*Exercise passage*:

Today’s workforce includes a wide variety of ages and experiences, perhaps more so than in any other era.
For organizational leaders, the key is to manage the needs of one group, which may be different from others, while treating all generations equally and fairly.
“All generations carry their own values and ways of working and specificity,” said Marie-Noelle Morency, senior director of marketing and communications at Randstad.
Instead of singling out a certain cohort for special treatment, a better idea would be to educate the workforce on what all generations crave at work, according to Morency, referencing a recent campaign by Randstad to educate clients on the similarities and differences between age groups.
“The goal was not for me to really dig into: ‘Why are the millennials like this?’ it was more where they come from, what their social, historic background is… their own expectations or needs, and understand how their triggers may be different, their expectations of the workplace, what they value is different.”
Begin with an open mind when embarking on these types of learning, she said, to counteract the biases that all people have.
“When programs are built with a mindset of ‘Let’s understand these differences better so we can cater better to the talent,’ that’s where a program to me would help. If it is to reinforce some negative biases or some preconceived notions about a generation, that wouldn’t be that helpful.”
While today’s millennials make up the bulk of the workforce, said Morency, they have some very different experiences compared to older generations.
“For example, gen X was really into working hard, and… telework and remote work and flexibility was not that common at the time. A lot of parents had to juggle a lot of hours in traffic, so there was additional pressure in terms of economic stress,” she said.
For those younger employees, millennials and gen Z, corporate social responsibility (CSR) initiatives are important for an organization to get right. But what if employees are sceptical about these efforts?
Get them more involved, said Rachna Sampayo, group vice-president of human resources at Oracle, Asia-Pacific and Japan.
“The most important factors for non-performative CSR initiatives are consistency and authenticity. By getting employees involved, they feel empowered to make the changes that matter to them — rather than organizations enforcing their own values on them.”
Her remarks came as employees in Southeast Asia cast doubt on the motivations behind their organisations’ CSR initiatives.
“We strongly believe that CSR cannot be just a measure or an action a company takes for the benefit of its stakeholders — it must instead be embedded into the DNA of the company,” said Sampayo.

*Aim of the exercise*: Carry on the article about managing a multigenerational workforce, starting after its last sentence.

*Recorded information*:

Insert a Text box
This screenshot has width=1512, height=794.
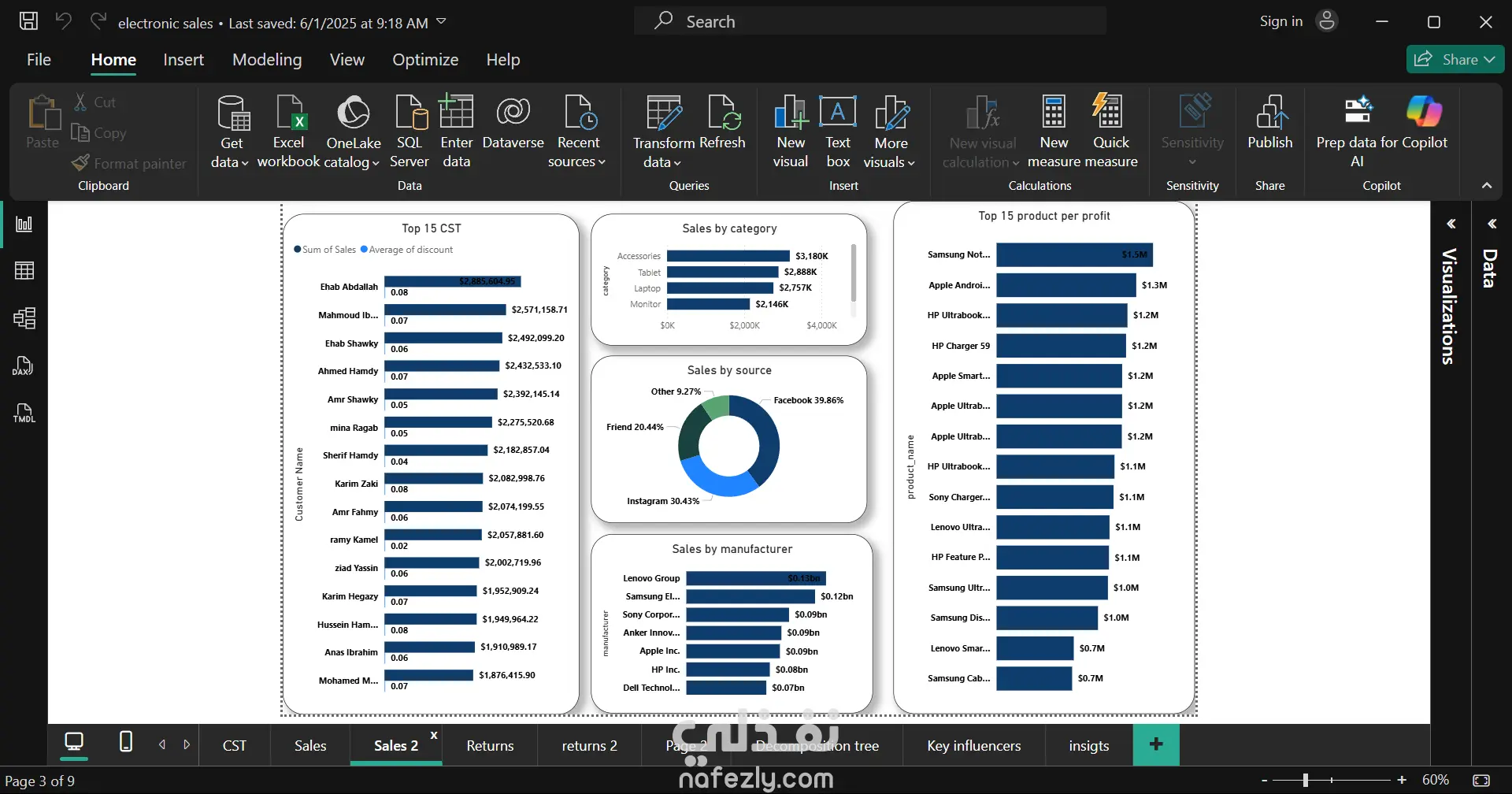838,132
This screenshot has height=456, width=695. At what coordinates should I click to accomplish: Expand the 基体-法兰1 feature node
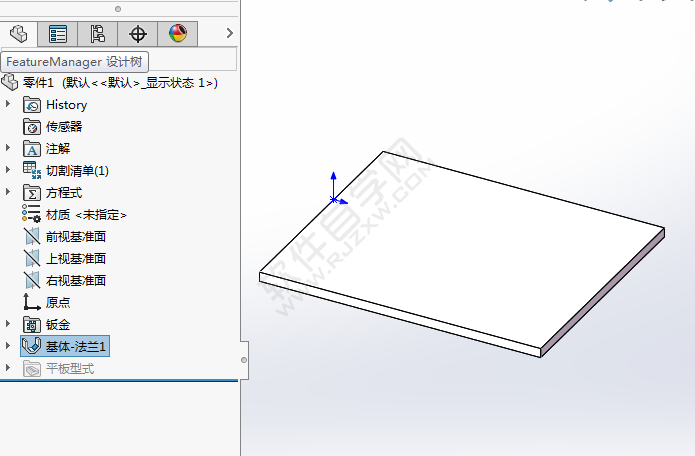pyautogui.click(x=9, y=346)
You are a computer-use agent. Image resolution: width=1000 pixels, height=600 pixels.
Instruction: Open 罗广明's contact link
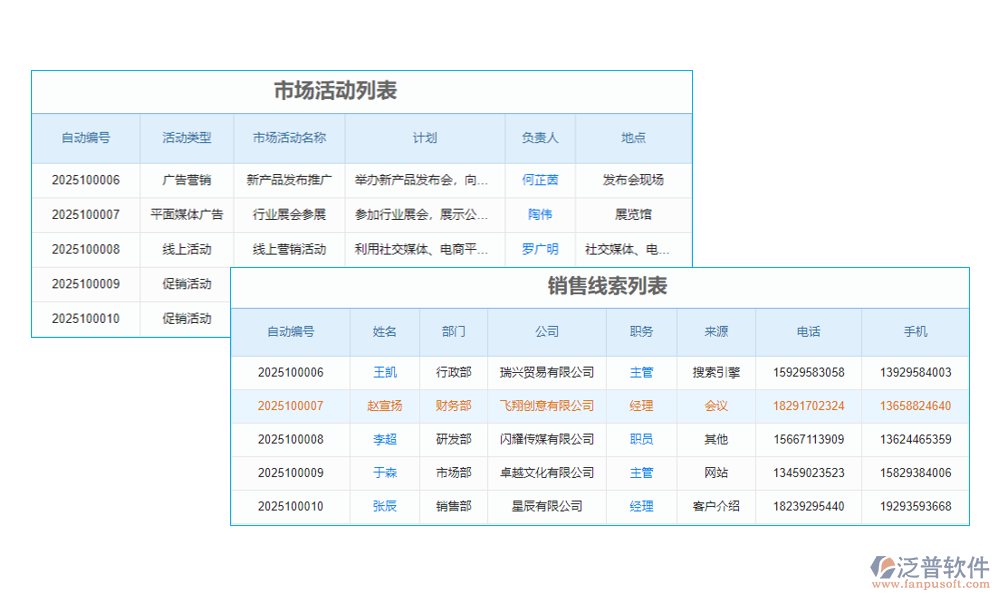click(x=540, y=249)
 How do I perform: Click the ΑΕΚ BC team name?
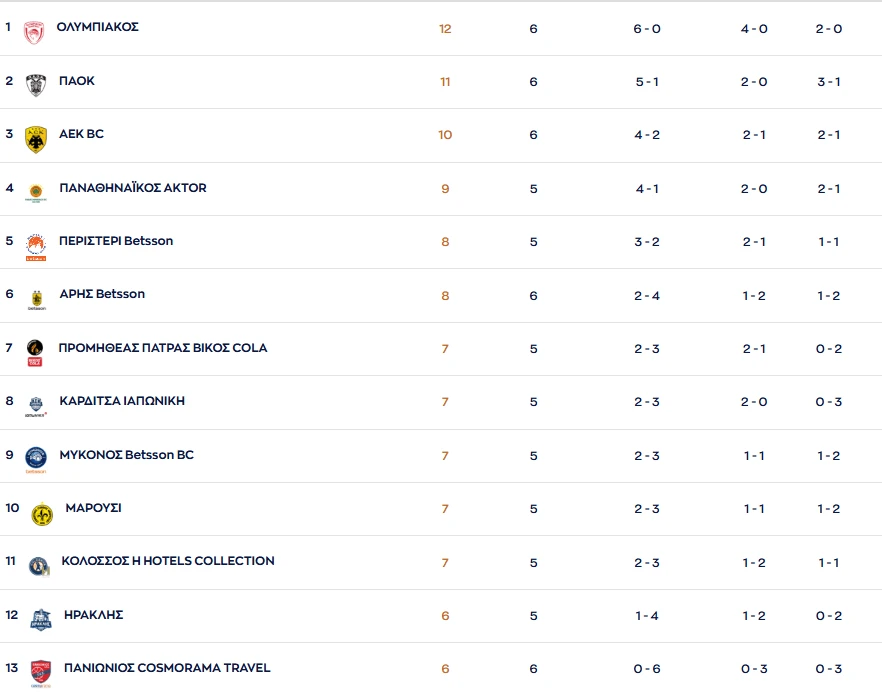[x=81, y=134]
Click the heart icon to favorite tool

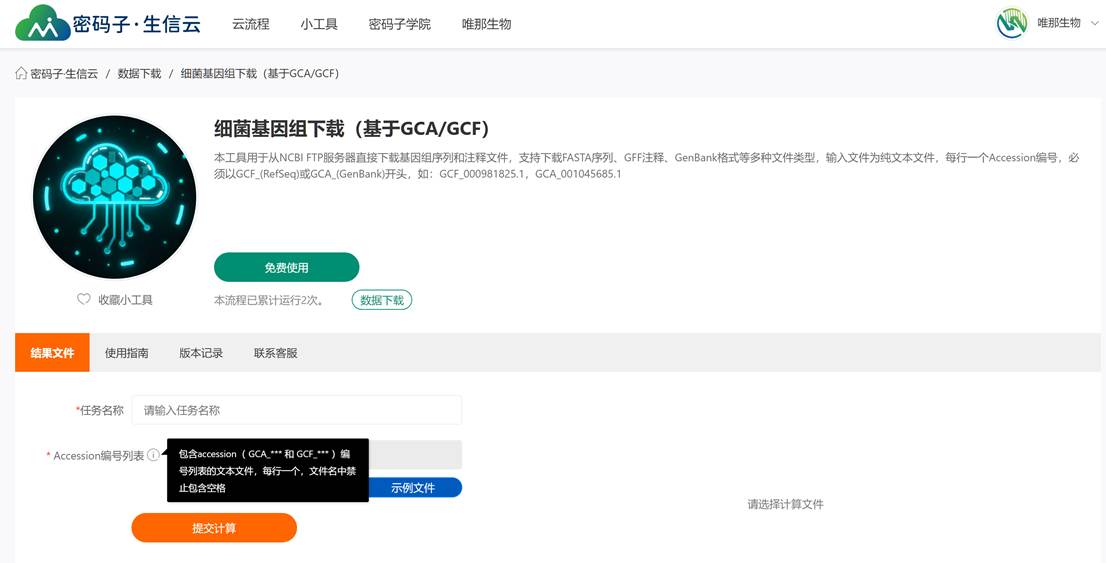[x=84, y=300]
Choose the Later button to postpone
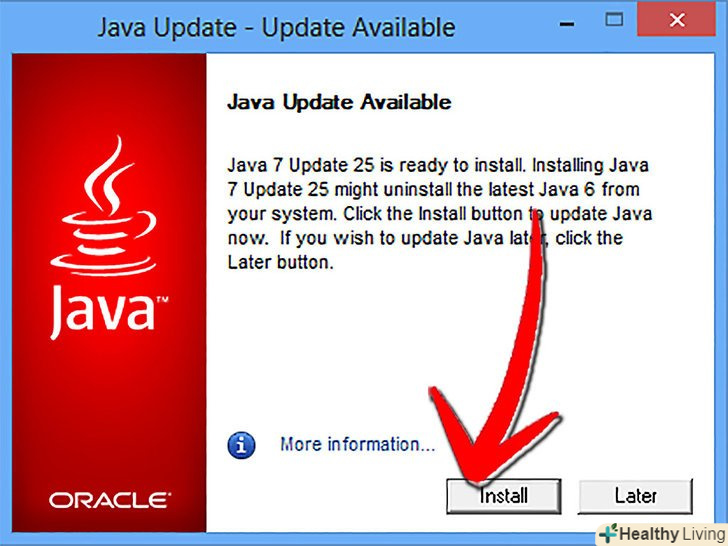 pyautogui.click(x=635, y=496)
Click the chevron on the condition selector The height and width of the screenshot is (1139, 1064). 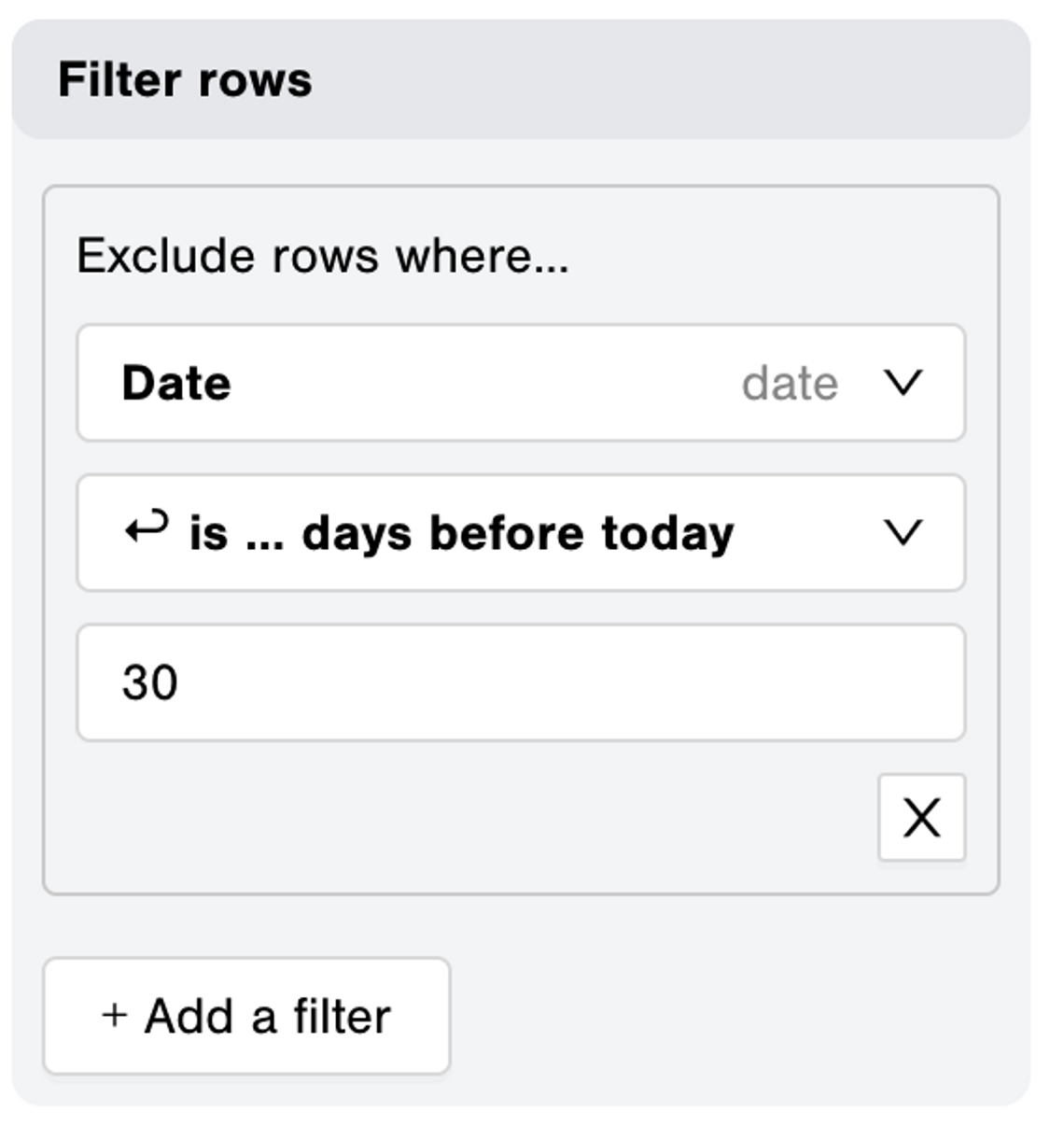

*Result of the exercise*:
“Once that foundation is set, initiatives that are rolled out are not just for the sake of painting a good picture, but genuinely for the betterment of society and to create a positive impact globally.”
At Oracle, one of the world’s largest cloud technology companies, employees are involved with the company’s goal of sustainability, she said.
“We do annual surveys and we know that an overwhelming majority of Oracle employees are passionate about protecting the planet. To align with our employees, we regularly engage and support them in sustainability at work and beyond.”
For the legal profession, it took some time to get accustomed to millennials but now gen Z is making inroads and sometimes the younger generation takes a skeptical view of an organization’s professed DEI commitments, said Tenisha Younge Wint, manager of diversity and inclusion at Cassels Brock and Blackwell.
Because Younge Wint is the DEI manager, articling and summer students schedule “offline” conversations with her during the recruitment process, often to ask about the DEI projects the firm is executing and also about how recently they have been engaged in these projects.
“When we’re thinking about the unfortunate murder of George Floyd, we saw such a shift in the culture of companies and organizations who ran to hire diversity-and-inclusion consultants, and everybody was really concerned at that particular stage,” she said.
“But when we’re fast-forwarding into 2023, there are a lot of companies and organizations who are no longer upholding the same standards that they were talking about back then.”
In Younge Wint’s offline conversations, students want to ensure the firm they are attaching themselves to is not one of those companies that used the correct terminology in 2020 but did not follow through.
“Those are dealbreakers for them,” she said.